(Collected data entries)

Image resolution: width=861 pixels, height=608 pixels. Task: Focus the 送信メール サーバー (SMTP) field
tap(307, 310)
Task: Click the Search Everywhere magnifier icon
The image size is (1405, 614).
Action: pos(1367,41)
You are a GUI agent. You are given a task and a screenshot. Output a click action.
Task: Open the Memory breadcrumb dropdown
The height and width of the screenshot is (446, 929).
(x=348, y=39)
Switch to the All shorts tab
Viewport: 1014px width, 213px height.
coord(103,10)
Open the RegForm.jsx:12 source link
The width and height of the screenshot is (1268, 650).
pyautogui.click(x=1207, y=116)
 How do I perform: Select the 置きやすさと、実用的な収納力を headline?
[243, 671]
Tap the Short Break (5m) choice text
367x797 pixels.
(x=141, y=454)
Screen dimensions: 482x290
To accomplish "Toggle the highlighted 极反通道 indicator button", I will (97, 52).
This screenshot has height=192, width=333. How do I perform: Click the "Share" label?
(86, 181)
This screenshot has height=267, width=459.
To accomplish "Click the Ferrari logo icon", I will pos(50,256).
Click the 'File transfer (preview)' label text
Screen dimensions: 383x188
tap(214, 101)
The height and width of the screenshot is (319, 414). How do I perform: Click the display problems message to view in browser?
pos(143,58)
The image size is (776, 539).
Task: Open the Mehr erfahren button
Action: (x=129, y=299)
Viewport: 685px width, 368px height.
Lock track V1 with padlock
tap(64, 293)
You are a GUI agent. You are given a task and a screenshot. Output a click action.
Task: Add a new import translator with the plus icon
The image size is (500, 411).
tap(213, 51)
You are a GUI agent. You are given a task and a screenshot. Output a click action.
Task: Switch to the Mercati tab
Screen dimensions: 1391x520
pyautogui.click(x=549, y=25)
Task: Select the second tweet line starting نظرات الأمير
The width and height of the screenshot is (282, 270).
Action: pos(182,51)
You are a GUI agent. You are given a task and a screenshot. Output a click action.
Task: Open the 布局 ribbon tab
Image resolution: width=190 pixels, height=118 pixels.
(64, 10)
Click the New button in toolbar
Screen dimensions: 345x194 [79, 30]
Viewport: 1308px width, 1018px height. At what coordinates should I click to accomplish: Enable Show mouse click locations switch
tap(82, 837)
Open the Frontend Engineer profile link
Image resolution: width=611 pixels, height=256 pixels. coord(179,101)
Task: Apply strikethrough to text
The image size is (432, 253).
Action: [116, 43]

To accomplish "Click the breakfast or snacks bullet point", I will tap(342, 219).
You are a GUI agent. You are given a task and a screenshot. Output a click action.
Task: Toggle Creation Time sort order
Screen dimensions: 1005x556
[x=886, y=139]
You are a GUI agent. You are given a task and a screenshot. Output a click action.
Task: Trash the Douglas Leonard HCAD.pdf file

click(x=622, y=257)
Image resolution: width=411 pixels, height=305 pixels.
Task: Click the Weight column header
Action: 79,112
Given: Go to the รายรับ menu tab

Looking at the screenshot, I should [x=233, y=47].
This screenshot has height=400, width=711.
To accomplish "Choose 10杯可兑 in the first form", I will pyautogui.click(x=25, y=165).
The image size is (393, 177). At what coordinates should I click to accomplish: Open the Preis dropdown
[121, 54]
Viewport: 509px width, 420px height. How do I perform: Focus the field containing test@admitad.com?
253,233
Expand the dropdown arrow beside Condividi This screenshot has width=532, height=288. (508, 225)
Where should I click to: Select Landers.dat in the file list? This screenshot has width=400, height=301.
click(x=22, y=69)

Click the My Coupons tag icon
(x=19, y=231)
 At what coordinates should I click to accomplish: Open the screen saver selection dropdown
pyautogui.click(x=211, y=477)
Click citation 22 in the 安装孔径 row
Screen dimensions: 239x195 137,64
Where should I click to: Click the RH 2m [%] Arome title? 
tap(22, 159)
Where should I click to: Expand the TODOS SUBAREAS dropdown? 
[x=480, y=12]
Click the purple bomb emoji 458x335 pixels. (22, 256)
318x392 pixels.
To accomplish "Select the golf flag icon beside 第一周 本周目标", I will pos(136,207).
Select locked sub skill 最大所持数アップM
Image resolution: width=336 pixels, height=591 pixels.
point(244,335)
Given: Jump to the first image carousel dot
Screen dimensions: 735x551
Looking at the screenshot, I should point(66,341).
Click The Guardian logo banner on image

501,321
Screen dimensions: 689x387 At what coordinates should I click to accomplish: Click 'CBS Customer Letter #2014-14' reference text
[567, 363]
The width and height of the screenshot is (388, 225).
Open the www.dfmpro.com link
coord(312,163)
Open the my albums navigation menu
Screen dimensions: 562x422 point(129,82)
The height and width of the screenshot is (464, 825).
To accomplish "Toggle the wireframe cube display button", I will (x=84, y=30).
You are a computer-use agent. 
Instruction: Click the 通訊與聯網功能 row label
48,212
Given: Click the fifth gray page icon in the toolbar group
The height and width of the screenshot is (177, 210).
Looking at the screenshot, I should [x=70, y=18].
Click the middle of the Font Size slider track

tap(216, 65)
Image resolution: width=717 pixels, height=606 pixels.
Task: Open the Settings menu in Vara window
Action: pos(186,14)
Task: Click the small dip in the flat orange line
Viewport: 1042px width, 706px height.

(What to work on)
The expected output is every line of the records in which the string "first" appears.

(Completed task)
To accomplish "Choose 10杯可兑 in the first form", I will pyautogui.click(x=25, y=165).
Given: Jump to the first image carousel dot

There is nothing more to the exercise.